Warm-Dry				Warm-Wet
Run	Turns	Time	Klinokinetic Value	Run	Turns	Time	Klinokinetic Value
1	57	60	0.9500	1	9	31	0.2903
2	41	31	1.3226	2	7	30	0.2333
Average =	1.1363			Average =	0.2618

Both experiments followed the predicted outcomes. The orthokinetic experiment showed that the rate of movement increased with temperature. The discrepancy in the moist environment is most likely due to the animal pausing at moist points to take up water. This is seen in the cold and room temperature environments. The warm environment was highly unfavorable for the animal in any case. This is due to the heat causing excessive desiccation.

In the klinokinetic experiment, the same predicted outcomes were observed. The rate of turning increased with temperature. One result to point out here is that the rate of turning increased much more in the dry environment than in the wet environment. This would most likely be due to the fact that a wet environment is favorable over dry for the animal, so it is to be expected that the rates are higher for the dry environment.

One behavior that was noticed during the experiment was the use of the uropod structures at the posterior of the animal. Woodlice get water with their food, but they can also drink it through their mouth and also by using their uropods.
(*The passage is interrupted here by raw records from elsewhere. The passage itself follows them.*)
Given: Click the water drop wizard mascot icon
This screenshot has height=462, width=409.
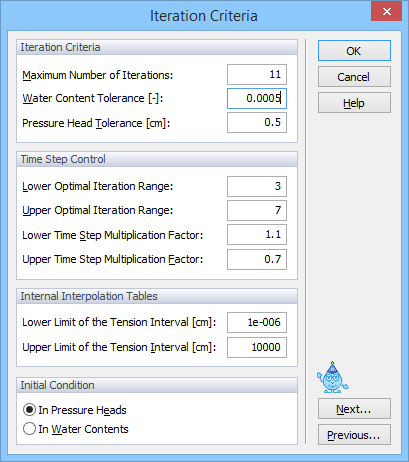Looking at the screenshot, I should pyautogui.click(x=333, y=377).
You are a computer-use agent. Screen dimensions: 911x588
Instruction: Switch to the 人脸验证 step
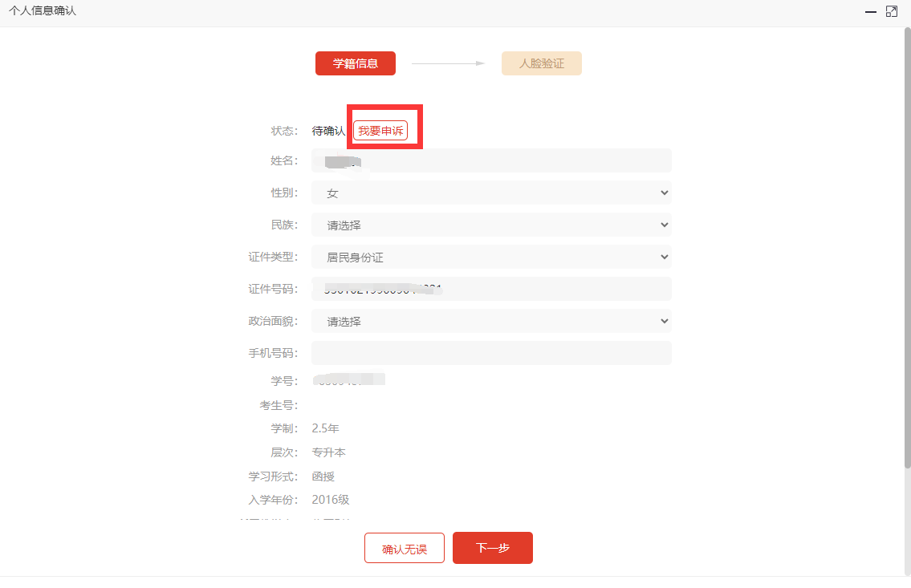coord(541,63)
The uropods are tube-like structures on the posterior of the animal. When they use them for drinking they press their uropods close together and touch it against a moist surface. Capillary action pulls the water up the uropods and into the anus. The above picture shows the uropod lifted in order to prevent suction of water.

Woodlice, along with most other crustaceans, have the compound haemocyanin in their blood. Haemocycanin carries oxygen in the same way that hemoglobin does in mammals. Haemocycanin contains a copper atom instead of the iron atom found in hemoglobin. The blood is pale blue when it is carrying oxygen and colorless when it is not carrying oxygen. Because a woodlouse contains very small amounts of haemocycanin, it is not possible to see these color changes by direct observation. There are cases of blue woodlice. An iridovirus can infect woodlice and at advanced stages of infection virus accumulates in such large numbers that it forms crystalline structures in the diseased tissues. These crystalline structures give an intense blue or purple color to the woodlice. Individuals infected to this extent will usually die within a short time.
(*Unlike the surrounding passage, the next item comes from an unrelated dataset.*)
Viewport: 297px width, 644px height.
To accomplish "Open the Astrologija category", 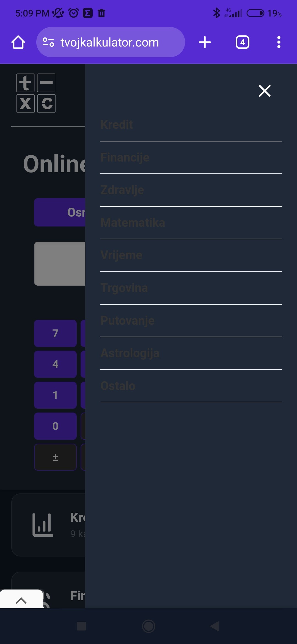I will coord(130,353).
Another interesting fact about woodlice is that they have the ability to change sex. Male woodlice infected by Wolbachia bacteria will turn into female woodlice. The bacteria upset the normal action of the male hormone. Bacteria are passed to the next generation in the cytoplasm of the egg cells, and this process means that there is a better chance of Wolbachia survival as all infected offspring will be female and therefore will all allow infection of the third generation of woodlice.